U.S. Rep. Josh Gottheimer remembers the early days of the COVID-19 pandemic, when he assisted in the seemingly futile search for items that health care facilities and workers desperately needed.
Gottheimer (D-5th Dist.) remembers the frustration.
“It was completely shocking to discover at the beginning of the pandemic — when New Jersey was hit so hard and our hospitals were in desperate need of masks and ventilators — that we had no way of knowing the quantity, location or production of these supplies,” he said. “Like others, I sat on the phone all night long with distributors in Europe and Asia trying to get shipments of masks and ventilators. I begged my colleagues in other states to see if their hospitals had anything they could spare — an extra ventilator or a few thousand masks and gowns.”
He’s stunned that this still is an issue.
“Three years later, that problem still exists,” he said. “We just don’t have a handle on the exact quantities of critical medical supplies and drugs that are on U.S. soil at any given time.
And this lack of visibility is hurting us again, right now, as we work to ramp up testing and higher-grade mask use, like N-95s, to help curb the spread of the Omicron variant.”
This is why Gottheimer last Friday announced the Medical and Health Stockpile Accountability Act — legislation he said is aimed at strengthening the strategic national stockpile.
Gottheimer said the legislation will combat equipment shortages and provide near real-time tracking of medical and health supply inventories in New Jersey and nationwide by creating a new national system to help prevent shortages like those experienced throughout the pandemic, from COVID-19 rapid tests now, to the mask and ventilator shortages from the beginning of the pandemic.
Gottheimer made the announcement in Franklin Lakes at the headquarters of BD — one of the leading manufactures of medical products related to the pandemic, including tests and syringes.
The act intends to do the following:
- Establish a national automated supply chain tracking system: Established within the U.S. Department of Health and Human Services, it will provide near real-time insight into the amount of critical medical and health supplies available in the Strategic National Stockpile and in the medical and health inventories of local and private entities like hospitals, manufacturers and distributors, and time estimates for when inventories may be replenished.

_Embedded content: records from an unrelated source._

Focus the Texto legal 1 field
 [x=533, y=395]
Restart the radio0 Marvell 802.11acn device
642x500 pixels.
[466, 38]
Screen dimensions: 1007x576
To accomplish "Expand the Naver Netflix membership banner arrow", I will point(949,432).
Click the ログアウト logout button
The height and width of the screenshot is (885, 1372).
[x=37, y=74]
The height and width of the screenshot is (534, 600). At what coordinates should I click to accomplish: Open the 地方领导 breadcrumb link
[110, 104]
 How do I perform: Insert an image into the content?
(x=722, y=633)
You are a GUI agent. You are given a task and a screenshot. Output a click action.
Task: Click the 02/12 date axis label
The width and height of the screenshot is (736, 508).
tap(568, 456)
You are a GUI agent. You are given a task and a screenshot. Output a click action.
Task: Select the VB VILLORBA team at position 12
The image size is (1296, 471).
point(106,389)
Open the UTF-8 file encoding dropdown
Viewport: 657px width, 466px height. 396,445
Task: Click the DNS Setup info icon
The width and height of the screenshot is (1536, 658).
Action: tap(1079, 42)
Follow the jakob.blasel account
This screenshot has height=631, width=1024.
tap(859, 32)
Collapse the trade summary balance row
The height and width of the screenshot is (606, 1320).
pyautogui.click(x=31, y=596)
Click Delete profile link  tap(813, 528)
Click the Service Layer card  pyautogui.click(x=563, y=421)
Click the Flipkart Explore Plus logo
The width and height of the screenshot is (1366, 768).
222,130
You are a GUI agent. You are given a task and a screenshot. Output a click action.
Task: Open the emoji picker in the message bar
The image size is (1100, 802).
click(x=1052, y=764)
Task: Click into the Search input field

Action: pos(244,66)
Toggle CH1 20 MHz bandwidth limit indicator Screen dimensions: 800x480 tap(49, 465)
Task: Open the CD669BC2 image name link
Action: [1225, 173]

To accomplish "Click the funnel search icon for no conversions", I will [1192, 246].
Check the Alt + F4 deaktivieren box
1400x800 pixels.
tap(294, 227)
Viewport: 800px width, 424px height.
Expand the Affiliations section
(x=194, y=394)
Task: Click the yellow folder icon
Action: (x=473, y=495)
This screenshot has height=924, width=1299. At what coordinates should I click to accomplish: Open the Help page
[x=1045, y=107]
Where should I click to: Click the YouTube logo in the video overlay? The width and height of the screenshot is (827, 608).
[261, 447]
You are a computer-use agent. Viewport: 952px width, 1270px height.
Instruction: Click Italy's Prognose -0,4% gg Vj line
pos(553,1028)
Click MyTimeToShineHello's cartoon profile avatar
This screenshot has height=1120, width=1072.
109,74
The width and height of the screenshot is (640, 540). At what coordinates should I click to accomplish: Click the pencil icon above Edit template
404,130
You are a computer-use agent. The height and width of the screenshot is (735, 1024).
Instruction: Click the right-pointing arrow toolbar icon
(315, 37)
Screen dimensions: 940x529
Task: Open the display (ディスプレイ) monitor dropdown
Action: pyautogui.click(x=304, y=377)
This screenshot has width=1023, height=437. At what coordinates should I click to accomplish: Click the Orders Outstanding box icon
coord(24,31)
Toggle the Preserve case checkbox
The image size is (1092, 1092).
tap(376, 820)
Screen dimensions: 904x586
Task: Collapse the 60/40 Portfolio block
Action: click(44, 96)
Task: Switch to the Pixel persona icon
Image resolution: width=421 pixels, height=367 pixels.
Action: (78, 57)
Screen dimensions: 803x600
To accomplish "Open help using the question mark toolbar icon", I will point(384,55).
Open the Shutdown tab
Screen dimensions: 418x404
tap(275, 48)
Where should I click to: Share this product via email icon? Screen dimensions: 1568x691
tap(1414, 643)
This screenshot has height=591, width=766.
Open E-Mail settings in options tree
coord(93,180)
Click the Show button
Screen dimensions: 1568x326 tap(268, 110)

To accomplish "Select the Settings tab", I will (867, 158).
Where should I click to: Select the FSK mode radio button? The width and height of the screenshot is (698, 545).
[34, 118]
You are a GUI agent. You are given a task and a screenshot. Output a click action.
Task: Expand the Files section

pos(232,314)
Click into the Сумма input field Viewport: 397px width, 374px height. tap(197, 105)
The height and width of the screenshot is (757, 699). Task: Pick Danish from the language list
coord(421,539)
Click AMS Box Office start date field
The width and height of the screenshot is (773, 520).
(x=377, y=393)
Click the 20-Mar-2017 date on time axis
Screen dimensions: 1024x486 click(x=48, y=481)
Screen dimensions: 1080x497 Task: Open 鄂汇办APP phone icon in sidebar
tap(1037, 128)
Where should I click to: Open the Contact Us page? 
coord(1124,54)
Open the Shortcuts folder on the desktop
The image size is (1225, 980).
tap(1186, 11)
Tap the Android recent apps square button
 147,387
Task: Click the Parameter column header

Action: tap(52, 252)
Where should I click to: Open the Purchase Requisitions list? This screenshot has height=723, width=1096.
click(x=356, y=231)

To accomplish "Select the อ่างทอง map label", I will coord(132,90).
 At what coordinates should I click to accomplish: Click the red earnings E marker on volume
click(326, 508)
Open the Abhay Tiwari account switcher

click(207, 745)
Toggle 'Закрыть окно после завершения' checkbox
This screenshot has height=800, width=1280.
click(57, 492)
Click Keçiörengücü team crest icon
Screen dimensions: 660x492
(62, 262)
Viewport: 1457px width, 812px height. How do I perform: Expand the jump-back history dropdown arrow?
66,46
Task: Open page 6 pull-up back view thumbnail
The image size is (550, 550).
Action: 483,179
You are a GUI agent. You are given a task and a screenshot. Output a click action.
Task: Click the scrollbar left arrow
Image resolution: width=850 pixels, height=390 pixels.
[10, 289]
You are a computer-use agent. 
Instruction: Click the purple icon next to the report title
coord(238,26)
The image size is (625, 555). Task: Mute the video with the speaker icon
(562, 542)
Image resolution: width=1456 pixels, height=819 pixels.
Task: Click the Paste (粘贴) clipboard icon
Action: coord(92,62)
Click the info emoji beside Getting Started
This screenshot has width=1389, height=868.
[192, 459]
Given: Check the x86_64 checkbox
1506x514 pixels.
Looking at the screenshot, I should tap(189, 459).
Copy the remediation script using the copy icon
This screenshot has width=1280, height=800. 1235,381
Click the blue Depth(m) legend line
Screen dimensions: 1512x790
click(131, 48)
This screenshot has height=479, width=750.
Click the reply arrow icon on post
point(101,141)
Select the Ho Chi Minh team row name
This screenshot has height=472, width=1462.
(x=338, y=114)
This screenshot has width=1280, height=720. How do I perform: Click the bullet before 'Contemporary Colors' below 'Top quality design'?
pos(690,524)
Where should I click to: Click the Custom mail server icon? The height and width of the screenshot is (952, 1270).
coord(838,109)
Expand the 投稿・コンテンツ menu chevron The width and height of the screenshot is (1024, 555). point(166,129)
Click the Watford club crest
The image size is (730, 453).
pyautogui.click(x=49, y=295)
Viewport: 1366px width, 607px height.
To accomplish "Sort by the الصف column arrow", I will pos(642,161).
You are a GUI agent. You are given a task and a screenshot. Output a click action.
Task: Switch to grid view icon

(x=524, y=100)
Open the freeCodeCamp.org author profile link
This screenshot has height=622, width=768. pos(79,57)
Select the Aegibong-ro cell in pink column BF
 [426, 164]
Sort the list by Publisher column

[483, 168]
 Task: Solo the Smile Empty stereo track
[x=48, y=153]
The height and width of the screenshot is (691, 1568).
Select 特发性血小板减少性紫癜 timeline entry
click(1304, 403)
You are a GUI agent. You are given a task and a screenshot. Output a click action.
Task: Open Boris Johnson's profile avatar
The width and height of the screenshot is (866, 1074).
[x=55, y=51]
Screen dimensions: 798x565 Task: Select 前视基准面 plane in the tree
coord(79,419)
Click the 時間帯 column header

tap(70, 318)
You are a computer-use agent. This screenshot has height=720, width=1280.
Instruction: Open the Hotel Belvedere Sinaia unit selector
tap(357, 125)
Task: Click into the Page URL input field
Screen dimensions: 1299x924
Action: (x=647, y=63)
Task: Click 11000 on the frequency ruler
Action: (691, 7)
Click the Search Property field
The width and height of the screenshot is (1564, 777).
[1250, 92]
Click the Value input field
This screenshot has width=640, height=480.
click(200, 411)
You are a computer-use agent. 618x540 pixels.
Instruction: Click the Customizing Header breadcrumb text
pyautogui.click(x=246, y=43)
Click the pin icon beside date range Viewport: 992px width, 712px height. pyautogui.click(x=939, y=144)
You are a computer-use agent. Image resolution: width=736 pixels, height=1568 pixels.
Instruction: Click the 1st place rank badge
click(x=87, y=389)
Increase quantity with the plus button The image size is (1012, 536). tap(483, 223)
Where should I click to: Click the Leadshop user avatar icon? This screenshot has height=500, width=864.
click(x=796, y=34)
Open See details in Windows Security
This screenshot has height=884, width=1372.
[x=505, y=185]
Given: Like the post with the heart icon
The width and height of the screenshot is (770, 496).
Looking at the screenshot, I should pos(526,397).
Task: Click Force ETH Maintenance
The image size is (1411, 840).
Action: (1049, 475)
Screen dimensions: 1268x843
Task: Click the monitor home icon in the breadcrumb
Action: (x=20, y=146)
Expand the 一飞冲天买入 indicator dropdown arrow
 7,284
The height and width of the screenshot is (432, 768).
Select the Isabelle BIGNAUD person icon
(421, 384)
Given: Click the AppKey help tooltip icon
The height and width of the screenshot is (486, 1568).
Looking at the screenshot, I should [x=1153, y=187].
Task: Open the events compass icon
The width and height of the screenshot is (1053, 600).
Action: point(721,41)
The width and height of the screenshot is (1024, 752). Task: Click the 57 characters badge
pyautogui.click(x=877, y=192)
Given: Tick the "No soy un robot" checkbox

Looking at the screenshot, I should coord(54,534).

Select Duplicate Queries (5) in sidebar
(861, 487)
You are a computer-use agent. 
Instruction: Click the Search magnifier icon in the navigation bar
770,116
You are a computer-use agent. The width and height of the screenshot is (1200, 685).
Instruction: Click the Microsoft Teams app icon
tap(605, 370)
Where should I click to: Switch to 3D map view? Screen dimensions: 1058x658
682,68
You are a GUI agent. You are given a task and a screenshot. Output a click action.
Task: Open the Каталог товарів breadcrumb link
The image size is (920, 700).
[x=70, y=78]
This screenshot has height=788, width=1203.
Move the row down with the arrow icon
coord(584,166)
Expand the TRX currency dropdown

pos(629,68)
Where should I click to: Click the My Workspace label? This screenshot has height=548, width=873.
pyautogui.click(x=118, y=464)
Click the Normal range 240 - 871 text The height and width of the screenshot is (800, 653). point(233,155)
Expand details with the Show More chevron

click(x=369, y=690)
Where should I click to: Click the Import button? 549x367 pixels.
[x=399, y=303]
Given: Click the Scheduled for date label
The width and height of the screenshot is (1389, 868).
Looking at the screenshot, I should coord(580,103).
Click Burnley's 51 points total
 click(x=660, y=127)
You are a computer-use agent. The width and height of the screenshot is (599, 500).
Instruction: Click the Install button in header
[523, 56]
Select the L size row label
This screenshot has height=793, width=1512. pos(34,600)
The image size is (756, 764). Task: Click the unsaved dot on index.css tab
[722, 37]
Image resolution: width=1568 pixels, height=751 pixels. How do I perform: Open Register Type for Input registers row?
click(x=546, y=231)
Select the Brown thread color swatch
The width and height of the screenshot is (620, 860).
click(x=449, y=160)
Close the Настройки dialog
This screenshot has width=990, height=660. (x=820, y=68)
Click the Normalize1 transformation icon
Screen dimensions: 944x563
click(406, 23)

- Create clear guidelines for data use and sharing: Establishing clear guidelines and practices for data access and use of the new supply-chain tracking application, including consulting with public and private partners to develop national data collecting and reporting standards, creating visibility into inventory by standardizing data and ensuring clear and efficient mechanisms for health care entities to report data in an emergency.
- Eliminate inventory reporting errors: Eliminating manual reporting burden and errors by automating data feeds from health care entities to the new supply-chain tracking application.
- Test the system annually to stay prepared: Conducting an annual exercise to test the effectiveness of the application and to report any deficiencies.
- Help state and local health care providers: Establishing an HHS program to assist state, local and private health care entities, such as community hospitals, that do not have an automated vendor management system in developing such a system.
- Safeguard private data: Instituting robust safeguards to protect confidential and proprietary information and to ensure that federal data collection is used for monitoring and dynamic allocation, not for reallocating inventory from hospitals or other organizations, advantaging any institution over another or undermining the competitive marketplace.
Gottheimer said he feels the legislation will help during the COVID-19 pandemic — and whatever pandemic potentially comes in the future.
“This critical legislation will ensure that, in future crises, we are much better prepared,” he said.
Gottheimer made the announcement with Tom Polen, BD’s chairman and CEO; Don Ecker, executive director of supply chain at Holy Name; and Tom Sullivan, a Bergen County commissioner.